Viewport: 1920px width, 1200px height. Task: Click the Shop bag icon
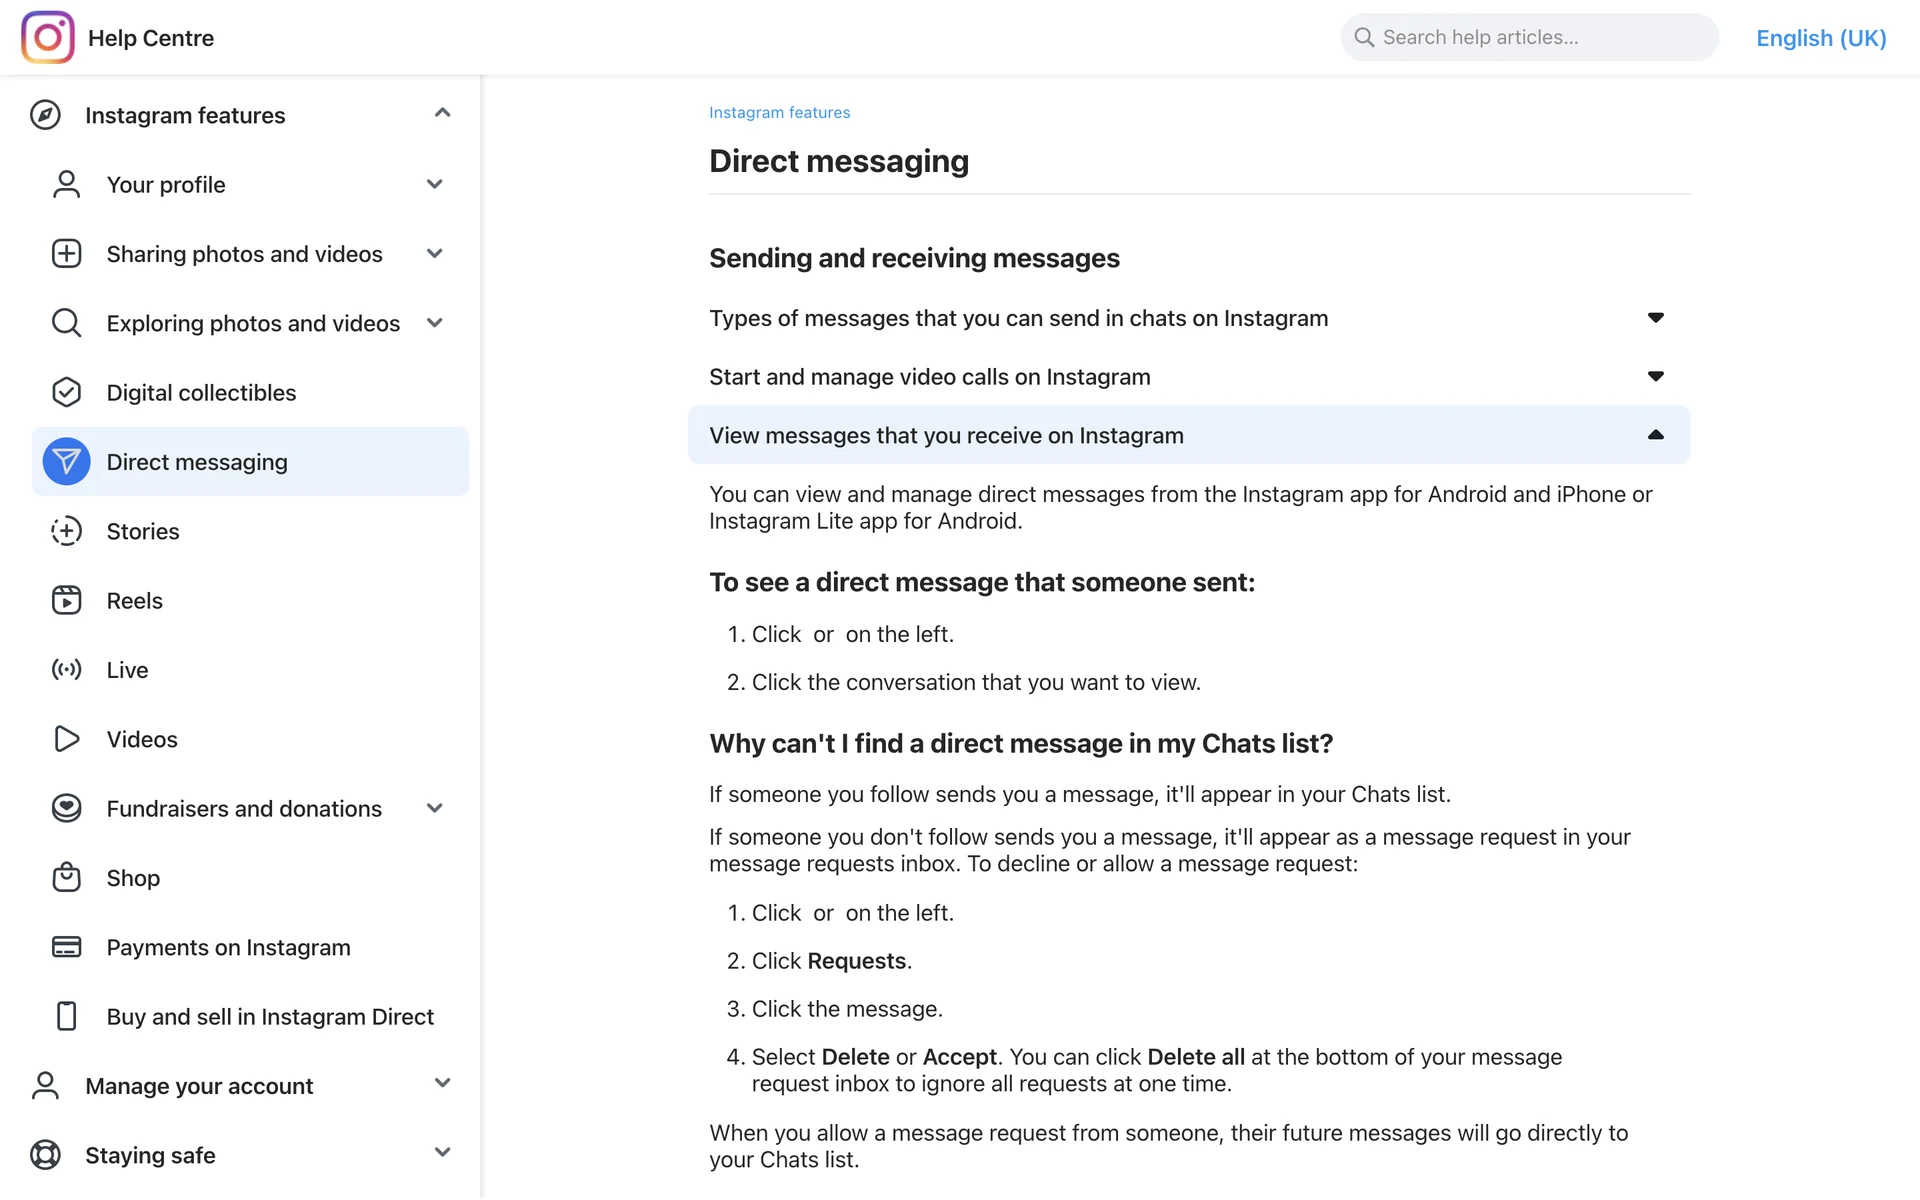66,877
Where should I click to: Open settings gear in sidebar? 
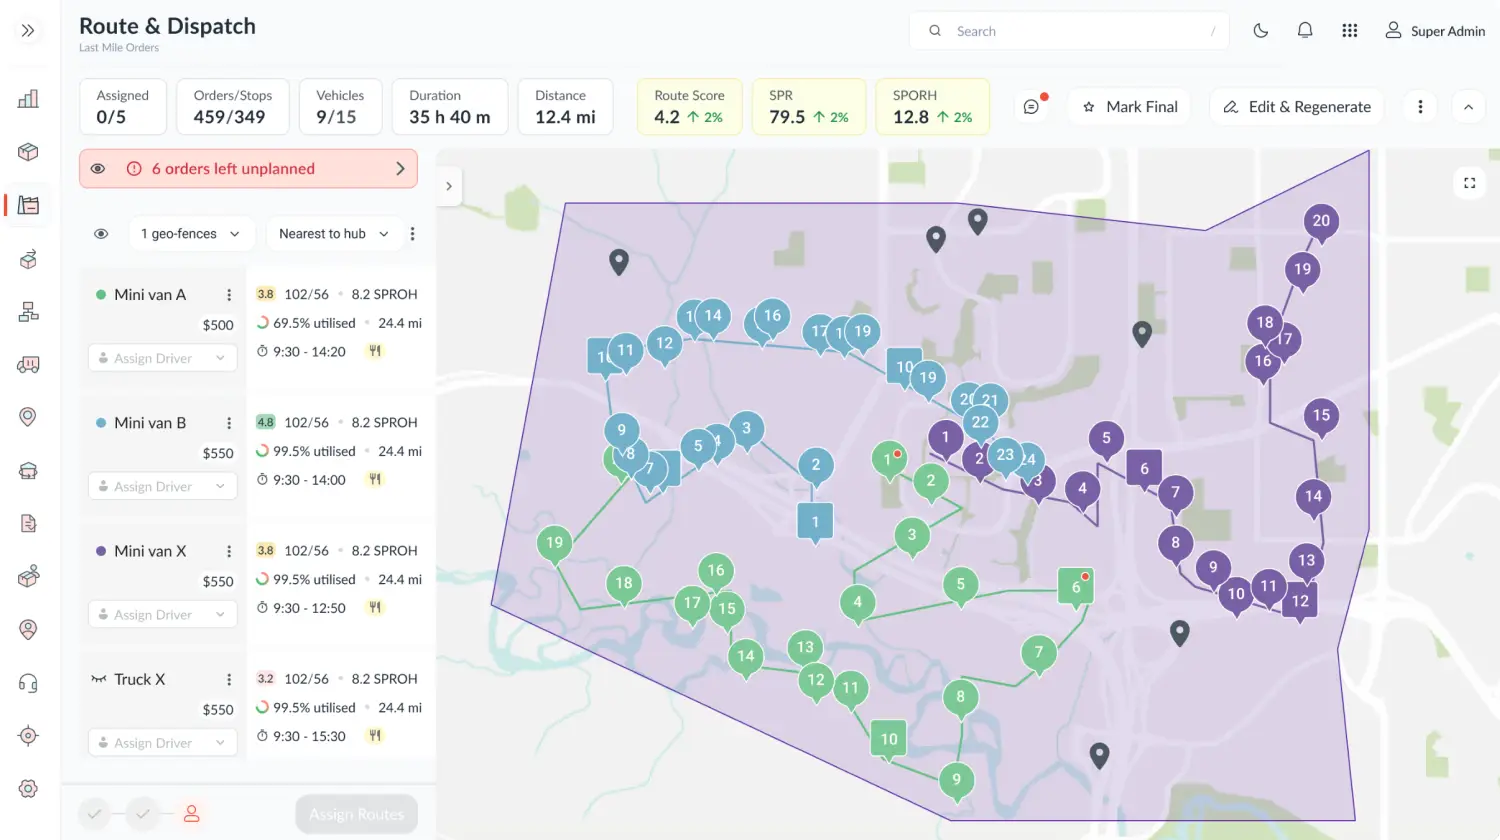(x=28, y=788)
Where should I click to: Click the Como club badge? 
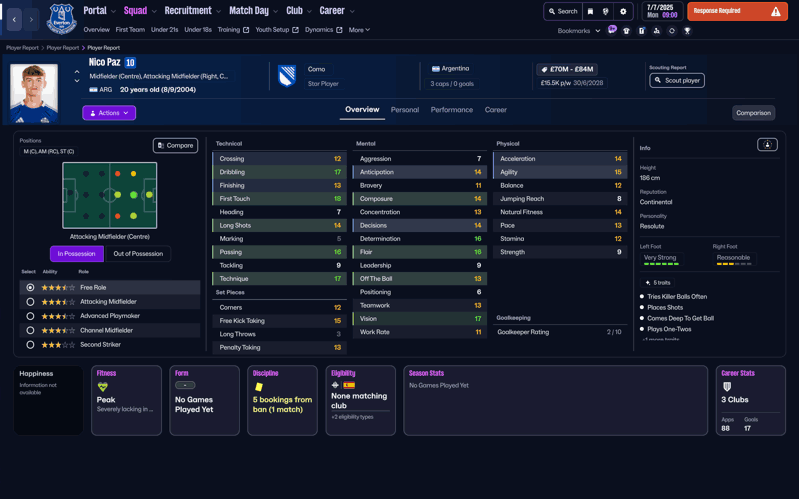[x=287, y=76]
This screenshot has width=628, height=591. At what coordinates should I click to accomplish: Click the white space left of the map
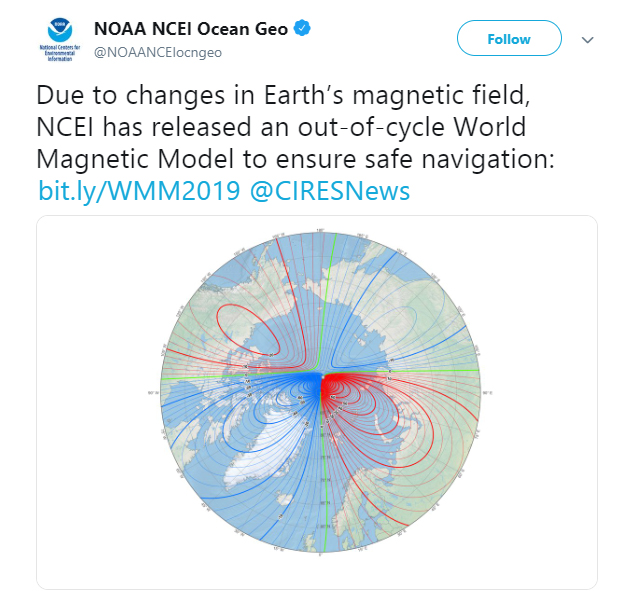(x=96, y=400)
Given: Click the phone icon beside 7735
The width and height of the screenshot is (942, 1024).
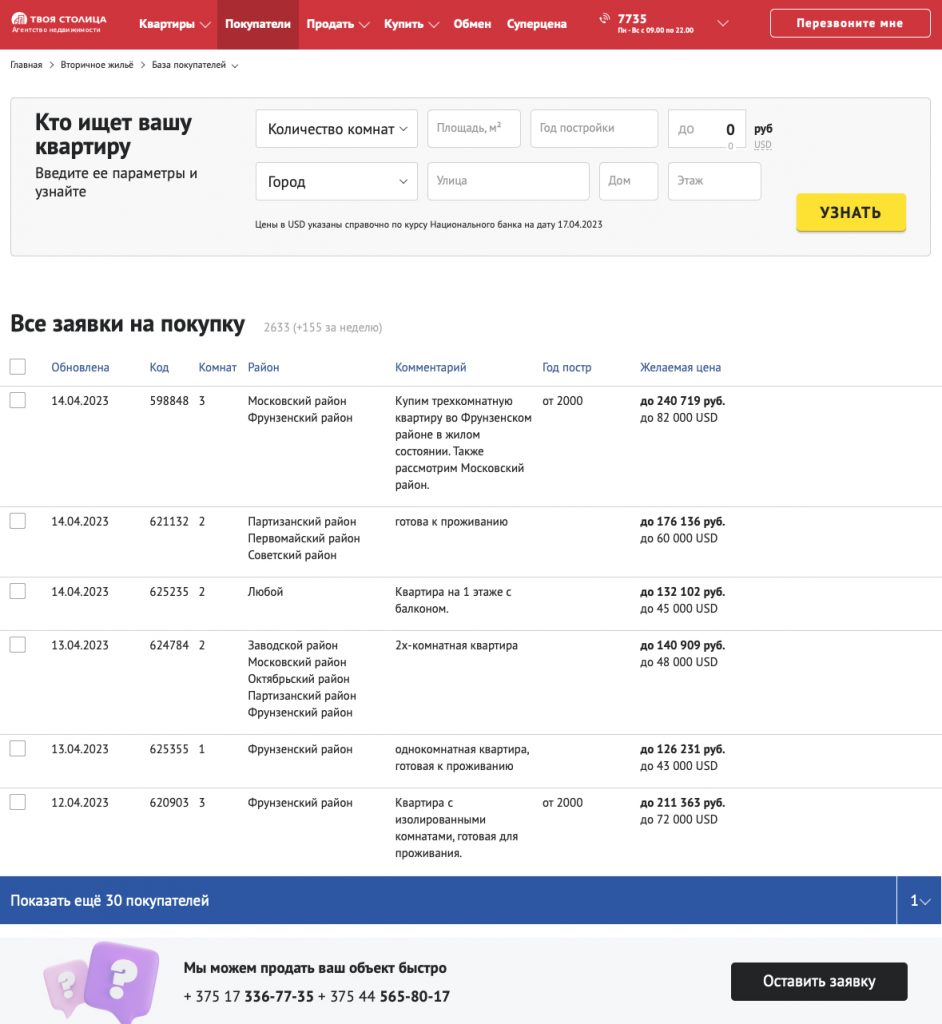Looking at the screenshot, I should pyautogui.click(x=605, y=18).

____________

• _INSTRUCTIONS TO FOLLOW_: Change "Where should I click to" to "Where do I click to" throughout the rows above, leaving everything else unchanged, and leave the pictures out of your answer.

• _EXERCISE OUTPUT_:
Viewport: 1920px width, 1200px height. Task: Click the Shop bag icon
66,877
Where do I click to: Open settings gear in sidebar? 
(x=28, y=788)
Where do I click to: Click the Como club badge? 
[x=287, y=76]
This screenshot has width=628, height=591. At what coordinates should I click to accomplish: Click the white space left of the map
(x=96, y=400)
Given: Click the phone icon beside 7735
The width and height of the screenshot is (942, 1024).
Looking at the screenshot, I should pyautogui.click(x=605, y=18).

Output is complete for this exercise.